Hermes przystanął i rozejrzał się, czy Ganeśa i Miach już odeszli, po czym złapał mnie za ramię i przyciągnął do siebie, nieco się schylając.

- Zmierzam skorzystać z okazji i odwiedzić Krainę Sukkubów - powiedział z tym swoim uśmieszkiem.

- Słucham?! - próbowałem się odsunąć, ale znów przyciągnął mnie do siebie i położył palec na ustach.

- Ciii... - powiedział, po czym sięgnął do płaszcza i wyjął z niego jaką pozginaną kartę starego papieru, który wcisnął mi do ręki, po czyn puścił oczko, wstał i zaczął odchodzić - Dobrze to wykorzystaj.
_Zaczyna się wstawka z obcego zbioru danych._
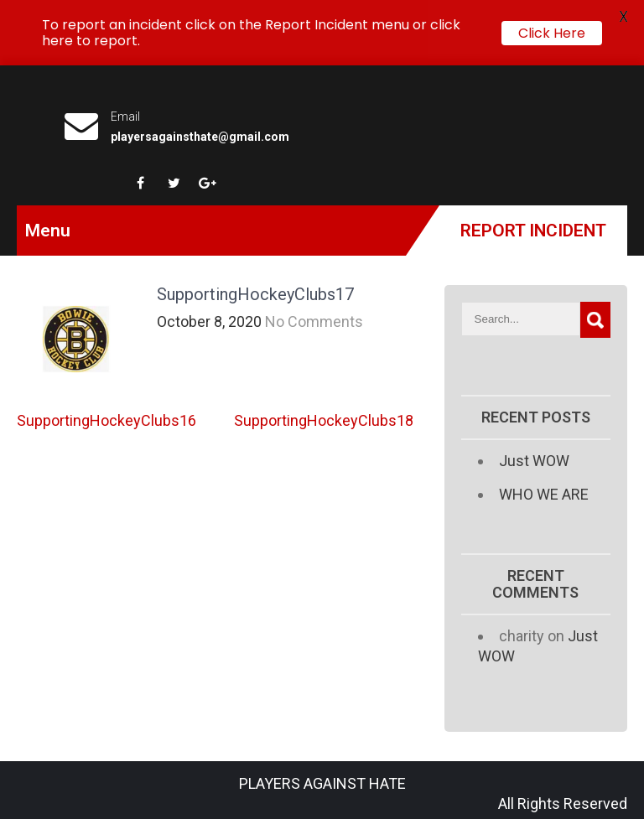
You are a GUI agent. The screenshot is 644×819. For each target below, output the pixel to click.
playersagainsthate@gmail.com (200, 137)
Trzymaj się.

Stałem tak chwilę patrząc na niego (inaczej wyobrażałam sobie tego konkretnego greckiego boga. Aż strach pomyśleć o Zeusie, biorąc pod uwagę liczbę jego dzieci). W końcu spojrzałem na podarowany mi przez niego kawałek papieru i go rozłożyłem.
Moim oczom ukazała się stara mapa tej okolicy, jednak dalsza od obecnie przez nas posiadanej, która wskazywała drogę do miejsca nazwanego jako Kraina Sukkubów.

Spojrzałem znów na Hermesa, na mapę, na Hermesa i znów na mapę. Czy ten bóg serio myśli, że ja... hm... chociaż w sumie... po prostu sprawdzić chyba nie zaszkodzi, prawda?